I think what we saw [in the last episode, “The Movie Star”] is Sam calling Tom out on his quirks, shall we say, when it comes to looking for love. I think Tom’s going to be a little bit more introspective and take a good, strong look at himself. And because it’s a drama, Tom’s relationship with Julia is going to be tested a little bit, as it gets down to the wire with Marilyn and tensions flare up; their friendship is not immune. But it must also be said, we have a really, really strong, decades-long friendship. In real life I like to be able to say blunt and honest things to my true friends.
That’s scary news for fans of Tom and Julia!
Everything’s fine, everything’s fine.
And where’s Tom headed in season two?
No idea! I’m so excited to find out.
What sort of new dynamic might the new showrunner bring?
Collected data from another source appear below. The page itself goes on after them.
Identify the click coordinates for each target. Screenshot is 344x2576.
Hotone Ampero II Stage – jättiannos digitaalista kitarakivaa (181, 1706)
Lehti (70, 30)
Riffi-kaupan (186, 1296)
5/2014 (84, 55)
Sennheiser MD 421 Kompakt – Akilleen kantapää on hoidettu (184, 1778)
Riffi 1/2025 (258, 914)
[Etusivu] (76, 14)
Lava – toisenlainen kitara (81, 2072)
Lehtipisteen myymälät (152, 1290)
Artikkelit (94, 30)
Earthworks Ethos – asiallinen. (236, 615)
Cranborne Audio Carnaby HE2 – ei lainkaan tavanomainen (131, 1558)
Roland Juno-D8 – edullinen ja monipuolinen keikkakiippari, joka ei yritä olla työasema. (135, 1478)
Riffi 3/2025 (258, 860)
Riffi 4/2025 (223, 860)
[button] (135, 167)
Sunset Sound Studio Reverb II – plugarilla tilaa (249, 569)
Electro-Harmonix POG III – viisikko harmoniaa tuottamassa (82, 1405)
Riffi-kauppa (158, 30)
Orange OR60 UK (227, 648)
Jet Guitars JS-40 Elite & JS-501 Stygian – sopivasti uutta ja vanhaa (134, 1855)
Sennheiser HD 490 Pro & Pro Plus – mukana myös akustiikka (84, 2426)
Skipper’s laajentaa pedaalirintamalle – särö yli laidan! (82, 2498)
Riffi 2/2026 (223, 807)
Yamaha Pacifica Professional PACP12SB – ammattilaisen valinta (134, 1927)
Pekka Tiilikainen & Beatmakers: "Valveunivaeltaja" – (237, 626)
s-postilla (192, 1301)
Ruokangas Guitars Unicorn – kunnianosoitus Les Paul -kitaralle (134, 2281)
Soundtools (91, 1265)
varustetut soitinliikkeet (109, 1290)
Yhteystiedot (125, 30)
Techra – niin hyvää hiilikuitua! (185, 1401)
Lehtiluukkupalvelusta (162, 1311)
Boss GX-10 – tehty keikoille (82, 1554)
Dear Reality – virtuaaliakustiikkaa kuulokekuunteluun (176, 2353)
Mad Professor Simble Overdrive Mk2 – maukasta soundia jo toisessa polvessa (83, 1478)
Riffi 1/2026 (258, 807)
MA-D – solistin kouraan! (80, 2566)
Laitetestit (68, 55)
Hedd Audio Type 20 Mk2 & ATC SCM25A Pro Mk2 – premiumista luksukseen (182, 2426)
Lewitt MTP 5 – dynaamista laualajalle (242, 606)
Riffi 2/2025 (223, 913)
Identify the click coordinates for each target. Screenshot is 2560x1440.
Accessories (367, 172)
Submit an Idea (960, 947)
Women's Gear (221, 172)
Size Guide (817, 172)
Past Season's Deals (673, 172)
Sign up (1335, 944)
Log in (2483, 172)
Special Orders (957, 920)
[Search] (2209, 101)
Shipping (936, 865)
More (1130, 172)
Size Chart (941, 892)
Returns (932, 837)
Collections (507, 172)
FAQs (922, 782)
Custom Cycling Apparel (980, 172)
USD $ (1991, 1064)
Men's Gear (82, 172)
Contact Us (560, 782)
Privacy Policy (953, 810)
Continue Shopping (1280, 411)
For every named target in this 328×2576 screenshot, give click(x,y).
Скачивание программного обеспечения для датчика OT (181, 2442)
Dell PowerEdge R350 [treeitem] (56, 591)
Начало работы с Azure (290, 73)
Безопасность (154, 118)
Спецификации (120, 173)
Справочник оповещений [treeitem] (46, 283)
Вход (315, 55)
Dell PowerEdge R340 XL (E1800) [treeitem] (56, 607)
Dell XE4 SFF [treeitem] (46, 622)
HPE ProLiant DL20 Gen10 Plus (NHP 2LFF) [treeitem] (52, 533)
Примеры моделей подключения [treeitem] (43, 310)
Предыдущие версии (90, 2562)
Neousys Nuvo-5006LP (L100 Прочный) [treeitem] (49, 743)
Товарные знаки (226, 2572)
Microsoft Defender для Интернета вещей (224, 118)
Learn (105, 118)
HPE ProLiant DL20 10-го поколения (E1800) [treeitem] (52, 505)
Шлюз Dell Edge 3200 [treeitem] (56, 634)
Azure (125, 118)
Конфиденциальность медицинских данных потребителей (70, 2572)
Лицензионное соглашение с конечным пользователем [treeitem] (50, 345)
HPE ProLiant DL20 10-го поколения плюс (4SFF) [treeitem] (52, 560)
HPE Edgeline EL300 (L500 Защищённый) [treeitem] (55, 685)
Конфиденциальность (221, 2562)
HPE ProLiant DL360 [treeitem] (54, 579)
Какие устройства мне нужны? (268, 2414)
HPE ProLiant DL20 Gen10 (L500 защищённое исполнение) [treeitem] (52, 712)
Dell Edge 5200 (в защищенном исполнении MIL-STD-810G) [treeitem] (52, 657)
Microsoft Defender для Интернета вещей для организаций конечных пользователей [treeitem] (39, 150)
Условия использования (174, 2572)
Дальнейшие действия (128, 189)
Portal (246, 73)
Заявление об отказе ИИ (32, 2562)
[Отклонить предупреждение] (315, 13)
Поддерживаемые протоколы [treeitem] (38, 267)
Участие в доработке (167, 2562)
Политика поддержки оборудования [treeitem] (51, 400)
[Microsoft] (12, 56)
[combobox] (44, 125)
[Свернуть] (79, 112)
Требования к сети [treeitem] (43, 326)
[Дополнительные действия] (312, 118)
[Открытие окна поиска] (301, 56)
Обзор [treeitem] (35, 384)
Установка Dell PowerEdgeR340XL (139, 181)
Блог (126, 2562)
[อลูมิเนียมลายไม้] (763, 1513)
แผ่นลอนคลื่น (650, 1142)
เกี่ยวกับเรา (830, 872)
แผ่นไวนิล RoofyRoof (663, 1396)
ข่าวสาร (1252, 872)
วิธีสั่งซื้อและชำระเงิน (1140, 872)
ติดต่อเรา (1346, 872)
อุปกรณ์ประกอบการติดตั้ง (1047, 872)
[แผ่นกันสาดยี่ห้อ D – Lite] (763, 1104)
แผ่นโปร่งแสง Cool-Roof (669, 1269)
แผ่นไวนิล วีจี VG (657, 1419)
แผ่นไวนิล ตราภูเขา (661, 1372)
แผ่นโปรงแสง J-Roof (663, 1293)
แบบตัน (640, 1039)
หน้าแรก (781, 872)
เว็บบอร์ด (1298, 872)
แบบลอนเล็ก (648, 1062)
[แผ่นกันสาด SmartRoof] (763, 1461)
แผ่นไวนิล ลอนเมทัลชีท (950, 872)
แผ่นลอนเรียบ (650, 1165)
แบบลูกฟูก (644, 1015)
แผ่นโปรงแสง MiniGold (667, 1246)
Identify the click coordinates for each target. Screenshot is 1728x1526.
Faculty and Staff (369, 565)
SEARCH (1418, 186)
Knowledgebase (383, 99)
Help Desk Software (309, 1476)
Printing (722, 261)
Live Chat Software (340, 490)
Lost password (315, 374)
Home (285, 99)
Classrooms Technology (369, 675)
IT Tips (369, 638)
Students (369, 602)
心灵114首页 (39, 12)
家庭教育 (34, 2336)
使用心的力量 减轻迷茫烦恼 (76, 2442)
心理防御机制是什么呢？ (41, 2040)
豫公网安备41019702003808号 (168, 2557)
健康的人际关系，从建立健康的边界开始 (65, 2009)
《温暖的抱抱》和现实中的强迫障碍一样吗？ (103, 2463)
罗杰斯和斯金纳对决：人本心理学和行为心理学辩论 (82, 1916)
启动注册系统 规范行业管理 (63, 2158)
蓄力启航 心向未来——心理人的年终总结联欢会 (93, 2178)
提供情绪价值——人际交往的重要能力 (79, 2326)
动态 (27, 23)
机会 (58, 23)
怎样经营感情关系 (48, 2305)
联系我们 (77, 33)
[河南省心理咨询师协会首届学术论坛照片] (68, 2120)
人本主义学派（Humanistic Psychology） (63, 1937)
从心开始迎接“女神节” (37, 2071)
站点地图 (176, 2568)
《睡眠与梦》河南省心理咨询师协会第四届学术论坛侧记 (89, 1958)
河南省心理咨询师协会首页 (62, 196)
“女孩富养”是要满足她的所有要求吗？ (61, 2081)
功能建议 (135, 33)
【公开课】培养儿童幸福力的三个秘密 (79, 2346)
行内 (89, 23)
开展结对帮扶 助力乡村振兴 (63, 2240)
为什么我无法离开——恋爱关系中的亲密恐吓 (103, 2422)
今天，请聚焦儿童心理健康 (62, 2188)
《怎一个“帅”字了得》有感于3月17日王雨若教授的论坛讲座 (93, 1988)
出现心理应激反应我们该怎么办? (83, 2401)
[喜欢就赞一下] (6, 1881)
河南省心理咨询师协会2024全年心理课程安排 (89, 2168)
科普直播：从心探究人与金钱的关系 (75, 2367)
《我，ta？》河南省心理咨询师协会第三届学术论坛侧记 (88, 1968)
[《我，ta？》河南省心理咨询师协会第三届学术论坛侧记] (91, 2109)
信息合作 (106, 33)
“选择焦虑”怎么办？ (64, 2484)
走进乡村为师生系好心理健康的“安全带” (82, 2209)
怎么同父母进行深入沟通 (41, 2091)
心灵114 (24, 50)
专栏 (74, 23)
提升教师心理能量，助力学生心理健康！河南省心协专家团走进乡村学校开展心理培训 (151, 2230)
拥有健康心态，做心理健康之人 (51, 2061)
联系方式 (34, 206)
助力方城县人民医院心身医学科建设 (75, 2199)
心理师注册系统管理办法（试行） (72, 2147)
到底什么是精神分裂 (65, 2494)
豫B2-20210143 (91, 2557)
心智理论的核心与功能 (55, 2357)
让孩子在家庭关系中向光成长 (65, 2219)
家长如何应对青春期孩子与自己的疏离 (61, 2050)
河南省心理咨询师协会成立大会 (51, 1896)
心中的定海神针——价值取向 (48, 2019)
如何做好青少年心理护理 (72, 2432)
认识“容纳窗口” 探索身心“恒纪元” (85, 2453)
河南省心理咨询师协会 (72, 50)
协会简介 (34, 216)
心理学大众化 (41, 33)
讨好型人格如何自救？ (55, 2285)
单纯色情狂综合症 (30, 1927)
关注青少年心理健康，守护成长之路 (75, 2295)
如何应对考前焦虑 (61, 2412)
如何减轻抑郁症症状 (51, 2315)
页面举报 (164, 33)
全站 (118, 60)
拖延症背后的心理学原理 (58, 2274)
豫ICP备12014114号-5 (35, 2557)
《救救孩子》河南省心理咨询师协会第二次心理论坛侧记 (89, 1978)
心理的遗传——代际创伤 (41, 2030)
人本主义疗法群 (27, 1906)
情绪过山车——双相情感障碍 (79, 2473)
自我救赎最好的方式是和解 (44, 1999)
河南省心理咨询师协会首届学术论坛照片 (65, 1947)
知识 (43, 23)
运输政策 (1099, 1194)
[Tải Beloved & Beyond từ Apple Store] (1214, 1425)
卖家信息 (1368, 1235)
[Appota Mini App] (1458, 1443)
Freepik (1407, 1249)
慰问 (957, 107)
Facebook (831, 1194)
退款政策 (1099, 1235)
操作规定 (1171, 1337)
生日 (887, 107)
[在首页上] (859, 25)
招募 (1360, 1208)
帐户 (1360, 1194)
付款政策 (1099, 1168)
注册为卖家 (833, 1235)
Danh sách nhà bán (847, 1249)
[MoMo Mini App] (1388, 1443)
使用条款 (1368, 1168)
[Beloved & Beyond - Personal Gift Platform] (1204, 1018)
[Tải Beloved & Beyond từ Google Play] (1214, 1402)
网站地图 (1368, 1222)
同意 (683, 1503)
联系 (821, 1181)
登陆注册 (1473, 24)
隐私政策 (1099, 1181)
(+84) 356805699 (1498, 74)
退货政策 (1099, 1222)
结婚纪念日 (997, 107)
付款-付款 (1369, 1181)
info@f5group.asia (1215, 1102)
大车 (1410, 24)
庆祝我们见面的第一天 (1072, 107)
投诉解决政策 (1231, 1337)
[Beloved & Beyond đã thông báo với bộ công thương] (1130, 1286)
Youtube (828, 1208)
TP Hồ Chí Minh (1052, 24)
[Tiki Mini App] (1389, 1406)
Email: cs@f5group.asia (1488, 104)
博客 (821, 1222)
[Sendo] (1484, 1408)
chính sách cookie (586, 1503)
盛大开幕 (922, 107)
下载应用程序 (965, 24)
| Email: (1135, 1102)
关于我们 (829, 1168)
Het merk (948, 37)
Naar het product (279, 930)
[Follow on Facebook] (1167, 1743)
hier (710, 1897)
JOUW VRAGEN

I’m very curious to see what’s in store. As a kind of newbie to the form [of television], my role is to kind of sit back and watch this all swirl around me. But I’m just thrilled to see what direction this is going to head in.
Give me some thoughts on Ellis. The most diplomatic thing to say is that he definitely gets a lot of people talking.
He does! He really is, in many ways, a very, very useful dramatic engine. He kickstarts a lot of things on the show by being his conniving, lurking self, and I really think it’s a testament to somebody as sweet and lovely as Jaime Cepero that he can create a character that people love to hate in the way that they do. I think Ellis’s function is to stir things up.
What would happen if Black Stache and Tom were to meet?
I think the universe would implode, wouldn’t it?
Peter and the Starcatcher is currently running at Broadway’s Brooks Atkinson Theatre; Smash airs on Mondays at 10/9c on NBC.